The Dagura men of Africa dance out their grief for the person
who died. In a different African tribe the men will approach the
women who are actively crying and keening and stand silently next
to them. The men do this to use the women's grief as a hook, that
is as a way to ignite and resonate their own pain. This action is
similar to that of a tuning fork. If one tuning fork is struck close
to another one that is still, the still tuning fork will begin to
resonate with the same vibration of it's active neighbor. By standing
near the actively grieving women the men start to get in touch with
their own pain. In other cultures the men sing the life of the person
who died.
There are many more examples of the separate, but complementary
tasks of mourning assigned to men and women in different cultures.
The point here is that the men are usually given active tasks following
a death and these tasks become "hooks" to facilitate a connection
to their pain. Once the pain is "hooked," it can be expressed and
released which brings us one step closer to healing.
In our own culture there are also examples of men who use a task
or activity to connect to their emotional pain. Eric Clapton wrote
a song about his child who died. Through his strength of music Clapton
has found a way to honor his pain by creating a song about his son.
Abraham Lincoln is said to have had a habit of inviting a male
friend to the White House to play what Lincoln called "sad songs."
This man and Lincoln would walk silently to a room in the White
House and the man would sit at the piano and play the songs. As
he played Lincoln would sit and cry. The songs were Lincoln's hook
to enter his state of grief.
Other examples include the AIDS Quilt, all of the memorials in
Washington D.C., and a memorial World Wide Web site, such as webhealing.com
which I created in honor of my father. All of these examples provide
people activities which allow a connection to their pain by actively
honoring the person who died. This can be a powerful healing IF
the activity is connected with the pain.
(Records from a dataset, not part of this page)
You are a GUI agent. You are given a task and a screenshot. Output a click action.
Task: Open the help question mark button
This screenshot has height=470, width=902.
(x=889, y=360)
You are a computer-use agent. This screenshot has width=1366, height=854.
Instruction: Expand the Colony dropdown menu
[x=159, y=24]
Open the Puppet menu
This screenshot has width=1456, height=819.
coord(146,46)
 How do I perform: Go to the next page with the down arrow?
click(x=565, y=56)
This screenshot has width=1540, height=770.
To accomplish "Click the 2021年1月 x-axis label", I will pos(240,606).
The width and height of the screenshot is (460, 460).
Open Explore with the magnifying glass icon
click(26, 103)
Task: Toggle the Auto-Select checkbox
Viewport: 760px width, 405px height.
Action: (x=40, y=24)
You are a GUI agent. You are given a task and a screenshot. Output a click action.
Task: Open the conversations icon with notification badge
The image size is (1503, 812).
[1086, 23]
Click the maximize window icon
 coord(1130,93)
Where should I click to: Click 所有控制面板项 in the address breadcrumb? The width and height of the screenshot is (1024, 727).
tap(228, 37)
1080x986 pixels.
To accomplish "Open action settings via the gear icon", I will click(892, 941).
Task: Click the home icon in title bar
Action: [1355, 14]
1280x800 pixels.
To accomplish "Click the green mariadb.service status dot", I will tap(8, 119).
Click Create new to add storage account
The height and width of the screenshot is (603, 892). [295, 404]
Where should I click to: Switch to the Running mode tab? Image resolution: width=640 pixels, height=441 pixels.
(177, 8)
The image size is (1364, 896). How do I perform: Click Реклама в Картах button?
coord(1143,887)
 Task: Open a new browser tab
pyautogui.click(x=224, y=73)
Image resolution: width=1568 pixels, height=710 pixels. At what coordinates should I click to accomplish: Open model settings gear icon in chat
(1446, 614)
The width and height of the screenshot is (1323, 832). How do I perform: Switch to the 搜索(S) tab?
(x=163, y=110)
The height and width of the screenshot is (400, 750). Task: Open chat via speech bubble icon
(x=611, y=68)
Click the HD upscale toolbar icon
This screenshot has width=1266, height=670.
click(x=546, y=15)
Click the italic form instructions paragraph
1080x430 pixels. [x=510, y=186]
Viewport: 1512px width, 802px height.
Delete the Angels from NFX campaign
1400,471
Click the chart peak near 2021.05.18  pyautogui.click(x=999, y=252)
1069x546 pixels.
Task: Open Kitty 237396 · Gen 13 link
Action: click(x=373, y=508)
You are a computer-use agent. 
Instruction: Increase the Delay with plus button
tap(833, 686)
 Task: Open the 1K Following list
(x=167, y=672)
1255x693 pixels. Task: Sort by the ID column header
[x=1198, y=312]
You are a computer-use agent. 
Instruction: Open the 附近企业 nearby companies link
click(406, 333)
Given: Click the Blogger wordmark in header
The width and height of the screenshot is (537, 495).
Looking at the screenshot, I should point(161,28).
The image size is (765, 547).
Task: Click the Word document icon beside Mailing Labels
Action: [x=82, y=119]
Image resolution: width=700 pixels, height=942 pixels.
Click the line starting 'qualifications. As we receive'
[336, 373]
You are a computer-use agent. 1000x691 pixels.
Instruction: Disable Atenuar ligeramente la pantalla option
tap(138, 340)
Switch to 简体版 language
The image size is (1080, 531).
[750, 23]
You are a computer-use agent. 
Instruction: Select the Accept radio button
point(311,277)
If not connected to the
pain, it is merely a hollow exercise.
The Need for Rituals
While men and women have different strengths and needs in their
healing process, these needs are often complementary and overlapping.
As our culture finds it difficult to recognize and hold the pain
that comes with loss, members of both sexes often find themselves
in a difficult place when it comes to grief. We need more culturally
endorsed "active" rituals that give us "hooks" into our grief. By
becoming aware of the differences we have in our own chosen style
of grief and healing, we are in a better position to find our own
hooks and honor those around us and ourselves.